[START RECORDS FOR PROCESSING]

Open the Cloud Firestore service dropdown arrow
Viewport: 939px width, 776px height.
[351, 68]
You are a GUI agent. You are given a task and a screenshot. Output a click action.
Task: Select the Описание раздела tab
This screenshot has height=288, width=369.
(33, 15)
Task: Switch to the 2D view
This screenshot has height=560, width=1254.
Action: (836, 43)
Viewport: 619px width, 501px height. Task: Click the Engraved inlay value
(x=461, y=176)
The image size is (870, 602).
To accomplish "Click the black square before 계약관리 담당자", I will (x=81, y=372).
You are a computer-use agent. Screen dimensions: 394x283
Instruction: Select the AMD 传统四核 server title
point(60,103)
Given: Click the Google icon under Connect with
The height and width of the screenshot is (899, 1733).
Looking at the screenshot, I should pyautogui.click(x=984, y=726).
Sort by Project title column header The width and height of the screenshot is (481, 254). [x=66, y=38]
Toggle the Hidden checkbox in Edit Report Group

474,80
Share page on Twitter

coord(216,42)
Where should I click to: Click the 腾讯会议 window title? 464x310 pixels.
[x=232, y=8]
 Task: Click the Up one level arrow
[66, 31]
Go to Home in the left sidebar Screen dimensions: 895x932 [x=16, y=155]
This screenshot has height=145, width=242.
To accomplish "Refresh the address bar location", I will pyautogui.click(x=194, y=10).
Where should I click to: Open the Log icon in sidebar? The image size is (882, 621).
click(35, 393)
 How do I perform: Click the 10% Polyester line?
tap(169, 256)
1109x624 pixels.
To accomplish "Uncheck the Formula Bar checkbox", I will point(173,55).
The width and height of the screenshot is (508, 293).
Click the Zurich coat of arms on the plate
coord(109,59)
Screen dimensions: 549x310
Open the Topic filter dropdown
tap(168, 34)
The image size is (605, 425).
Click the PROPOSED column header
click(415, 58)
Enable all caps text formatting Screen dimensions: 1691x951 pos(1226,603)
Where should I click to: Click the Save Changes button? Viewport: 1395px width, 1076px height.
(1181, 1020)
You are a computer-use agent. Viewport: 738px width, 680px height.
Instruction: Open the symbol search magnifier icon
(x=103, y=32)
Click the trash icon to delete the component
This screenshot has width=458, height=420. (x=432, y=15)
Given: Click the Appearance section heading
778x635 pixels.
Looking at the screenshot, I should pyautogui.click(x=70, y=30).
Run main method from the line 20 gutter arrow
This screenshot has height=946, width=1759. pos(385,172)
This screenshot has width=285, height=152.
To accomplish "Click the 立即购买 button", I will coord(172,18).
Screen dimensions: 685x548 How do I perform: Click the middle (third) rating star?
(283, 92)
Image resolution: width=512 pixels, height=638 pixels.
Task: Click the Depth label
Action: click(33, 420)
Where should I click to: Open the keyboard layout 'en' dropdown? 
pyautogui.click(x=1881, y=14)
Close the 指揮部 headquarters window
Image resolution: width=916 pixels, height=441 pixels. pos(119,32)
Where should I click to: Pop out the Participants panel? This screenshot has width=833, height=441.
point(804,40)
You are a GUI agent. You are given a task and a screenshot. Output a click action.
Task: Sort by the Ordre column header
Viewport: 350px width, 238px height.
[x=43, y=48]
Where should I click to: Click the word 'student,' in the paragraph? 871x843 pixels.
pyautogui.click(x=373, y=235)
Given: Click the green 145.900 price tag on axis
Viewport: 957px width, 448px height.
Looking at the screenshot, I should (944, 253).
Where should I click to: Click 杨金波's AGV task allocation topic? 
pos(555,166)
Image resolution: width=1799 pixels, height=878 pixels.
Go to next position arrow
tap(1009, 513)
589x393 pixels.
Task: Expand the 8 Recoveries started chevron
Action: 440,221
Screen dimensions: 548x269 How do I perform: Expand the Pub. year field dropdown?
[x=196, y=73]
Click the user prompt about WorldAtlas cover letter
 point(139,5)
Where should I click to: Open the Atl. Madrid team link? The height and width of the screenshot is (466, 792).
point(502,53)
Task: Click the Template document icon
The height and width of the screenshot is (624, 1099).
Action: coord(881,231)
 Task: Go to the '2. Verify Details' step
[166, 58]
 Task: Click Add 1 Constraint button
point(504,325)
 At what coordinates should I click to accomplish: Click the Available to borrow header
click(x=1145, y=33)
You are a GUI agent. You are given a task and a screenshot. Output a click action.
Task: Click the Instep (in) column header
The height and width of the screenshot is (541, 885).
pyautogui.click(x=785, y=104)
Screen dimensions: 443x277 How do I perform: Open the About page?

[END RECORDS FOR PROCESSING]

→ **WHAT YOU WILL DO**: Output the records from the line that contains "The image size is (605, 425)." through the line that contains "point(804,40)", both included, reproducing each line exactly.

→ **EXERCISE RESPONSE**:
The image size is (605, 425).
Click the PROPOSED column header
click(415, 58)
Enable all caps text formatting Screen dimensions: 1691x951 pos(1226,603)
Where should I click to: Click the Save Changes button? Viewport: 1395px width, 1076px height.
(1181, 1020)
You are a computer-use agent. Viewport: 738px width, 680px height.
Instruction: Open the symbol search magnifier icon
(x=103, y=32)
Click the trash icon to delete the component
This screenshot has width=458, height=420. (x=432, y=15)
Given: Click the Appearance section heading
778x635 pixels.
Looking at the screenshot, I should pyautogui.click(x=70, y=30).
Run main method from the line 20 gutter arrow
This screenshot has height=946, width=1759. pos(385,172)
This screenshot has width=285, height=152.
To accomplish "Click the 立即购买 button", I will coord(172,18).
Screen dimensions: 685x548 How do I perform: Click the middle (third) rating star?
(283, 92)
Image resolution: width=512 pixels, height=638 pixels.
Task: Click the Depth label
Action: click(33, 420)
Where should I click to: Open the keyboard layout 'en' dropdown? 
pyautogui.click(x=1881, y=14)
Close the 指揮部 headquarters window
Image resolution: width=916 pixels, height=441 pixels. pos(119,32)
Where should I click to: Pop out the Participants panel? This screenshot has width=833, height=441.
point(804,40)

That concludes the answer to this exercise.